The function implements the \(L_q\)-engineer metric for comparing two multivariate distributions.
Usage
engineerMetric(X1, X2, type = "F", seed = 42)
Value
An object of class htest with the following components:
method
Description of the test
statistic
Observed value of the test statistic
data.name
The dataset names
method
Description of the test
alternative
The alternative hypothesis
Arguments
X1
First dataset as matrix or data.frame
X2
Second dataset as matrix or data.frame
type
Character specifying the type of \(L_q\)-norm to use. Reasonable options are "O", "o", "1", for the \(L_1\)-norm, "I", and "i", for the \(L_\infty\)-norm, and "F", "f", "E", "e" (the default) for the \(L_2\)-norm (Euclidean norm).
seed
Random seed (default: 42). Method is deterministic, seed is only set for consistency with other methods.
Applicability
Target variable?
Numeric?
Categorical?
K-sample?
No
Yes
No
No
Details
The engineer is a primary propability metric that is defined as
$$\text{EN}(X_1, X_2; q) = \left[ \sum_{i = 1}^{p} \left| \text{E}\left(X_{1i}\right) - \text{E}\left(X_{2i}\right)\right|^q\right]^{\min(q, 1/q)} \text{ with } q> 0,$$
where \(X_{1i}, X_{2i}\) denote the \(i\)th component of the \(p\)-dimensional random vectors \(X_1\sim F_1\) and \(X_2\sim F_2\).

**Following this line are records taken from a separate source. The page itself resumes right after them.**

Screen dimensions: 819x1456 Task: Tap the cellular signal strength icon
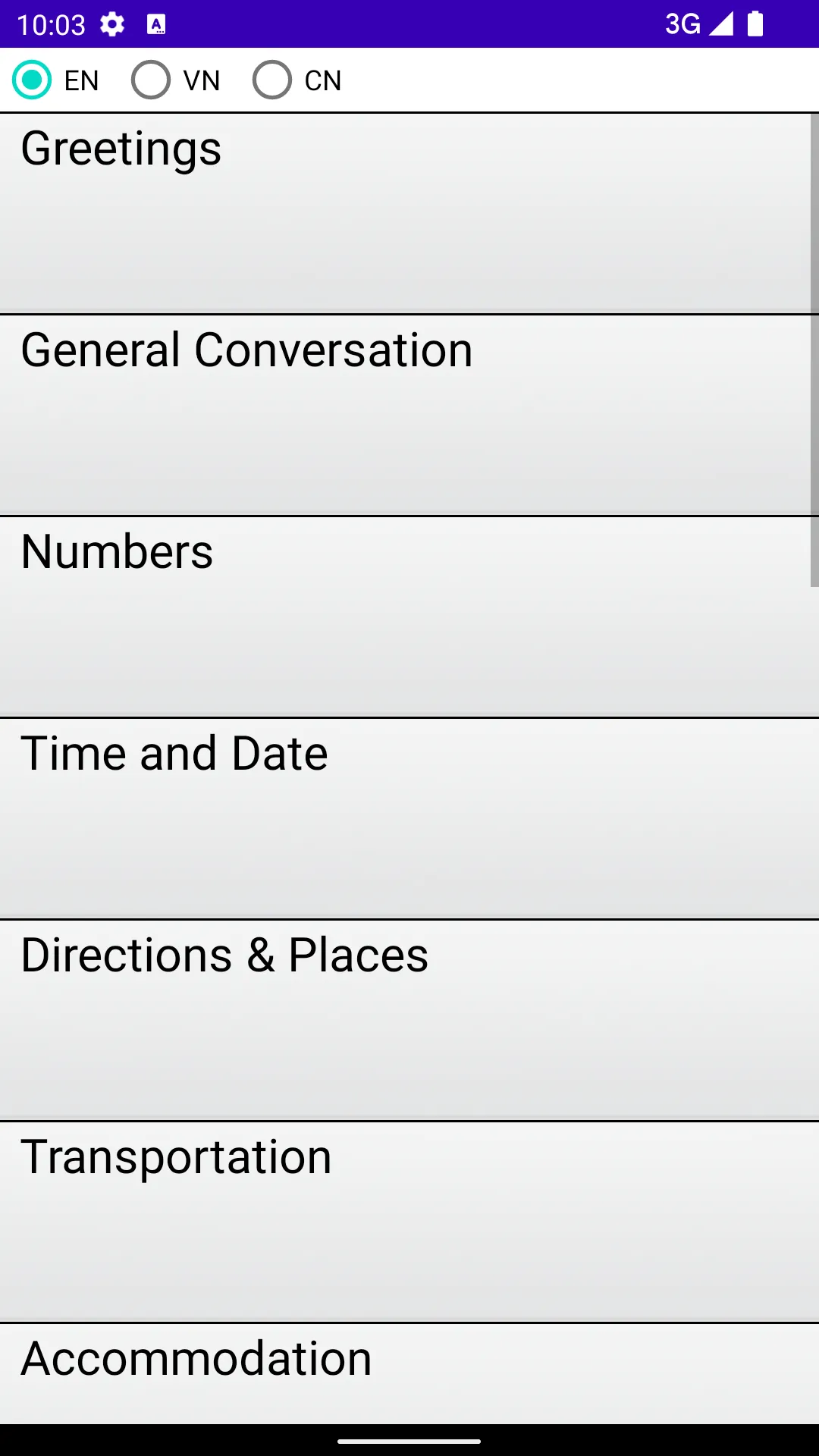[721, 24]
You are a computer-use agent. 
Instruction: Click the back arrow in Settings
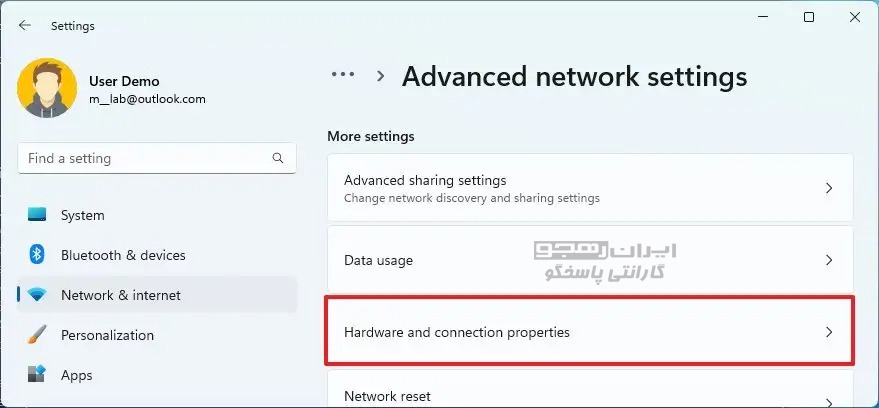tap(25, 26)
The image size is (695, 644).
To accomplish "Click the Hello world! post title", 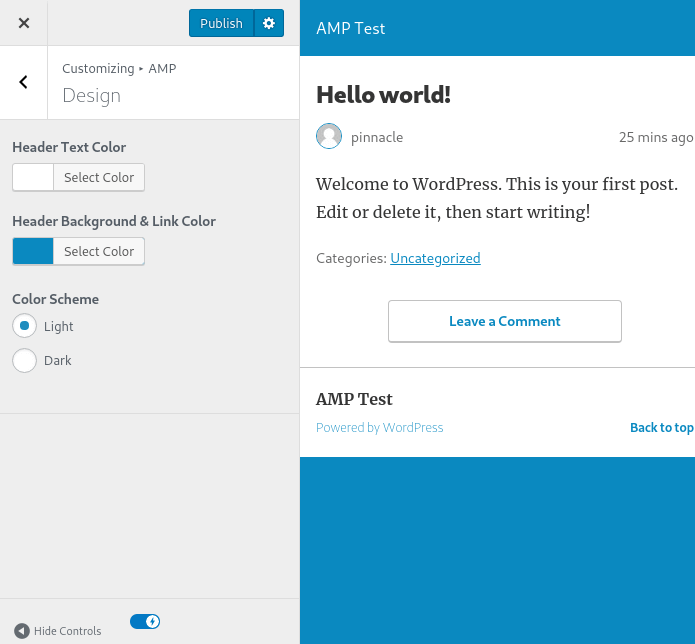I will tap(383, 94).
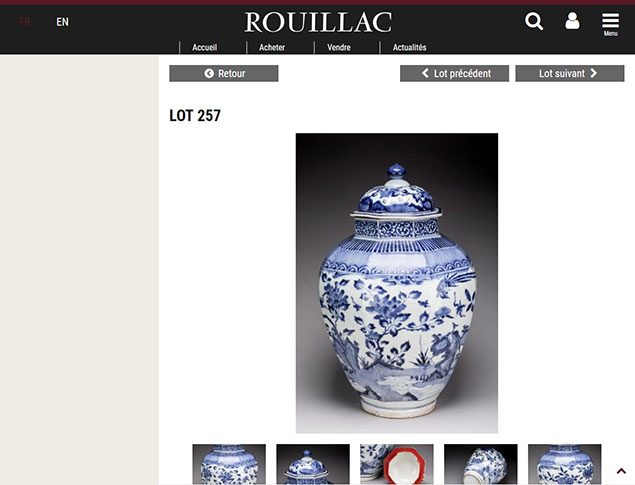This screenshot has width=635, height=485.
Task: Select the first vase body thumbnail
Action: [229, 464]
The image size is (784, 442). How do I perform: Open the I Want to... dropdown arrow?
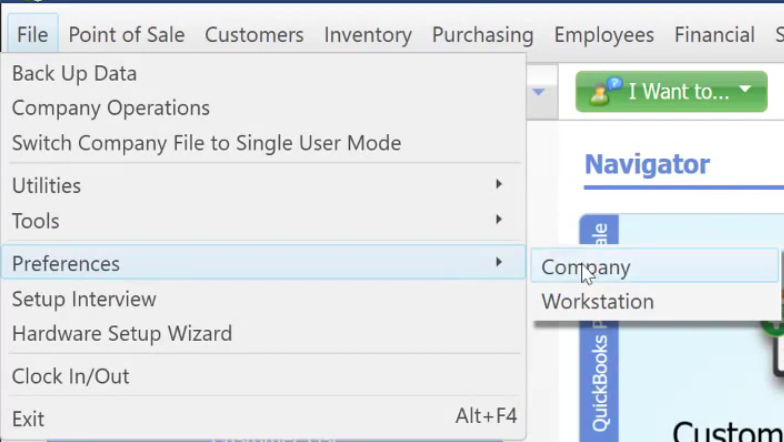[745, 90]
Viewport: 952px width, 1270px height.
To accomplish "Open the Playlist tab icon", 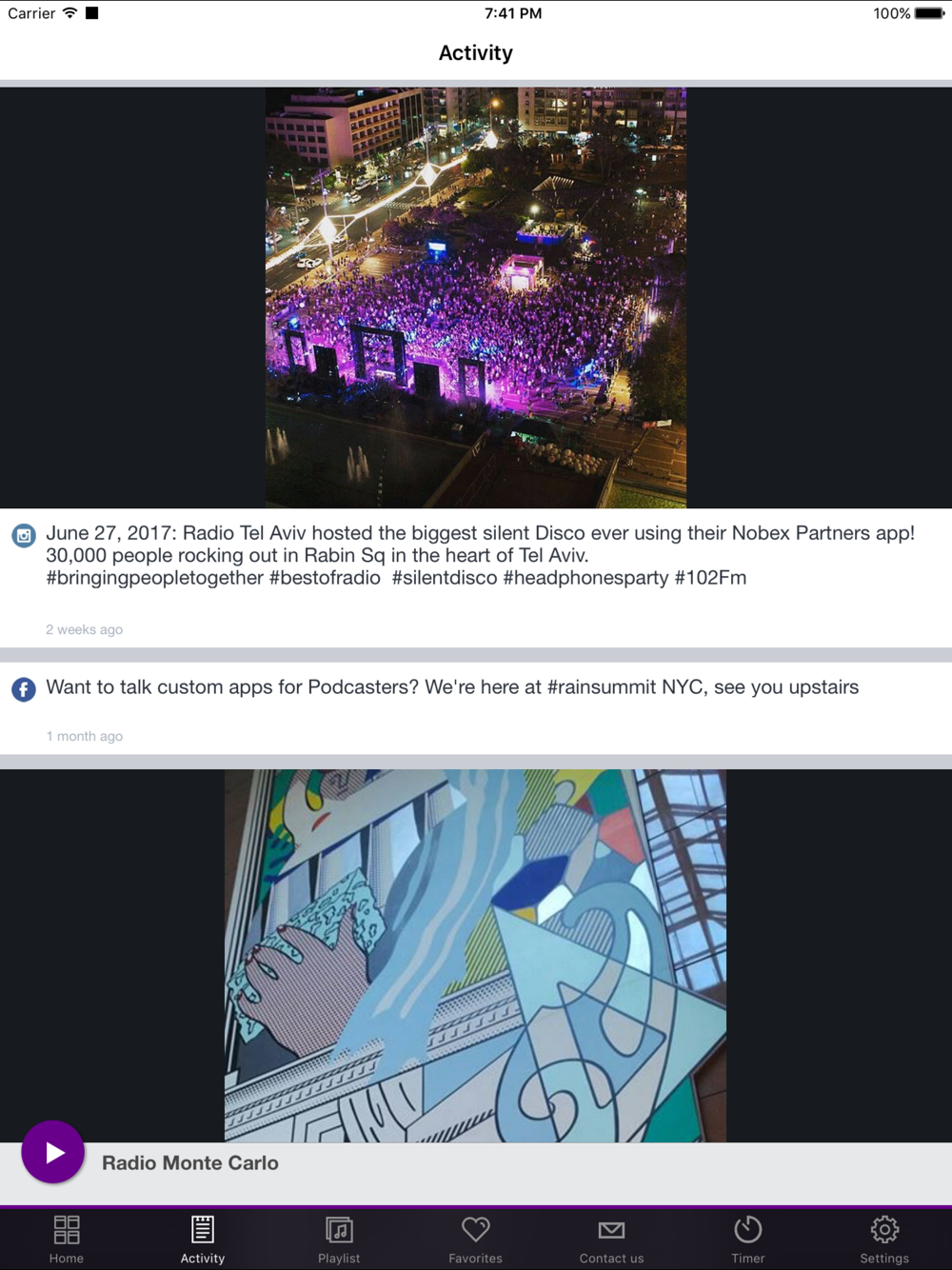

In the implementation, expectations are estimated by column means of the respective datasets.
References
Rachev, S. T. (1991). Probability metrics and the stability of stochastic models. John Wiley & Sons, Chichester.
Stolte, M., Kappenberg, F., Rahnenführer, J., Bommert, A. (2024). Methods for quantifying dataset similarity: a review, taxonomy and comparison. Statist. Surv. 18, 163 - 298. tools:::Rd_expr_doi("10.1214/24-SS149")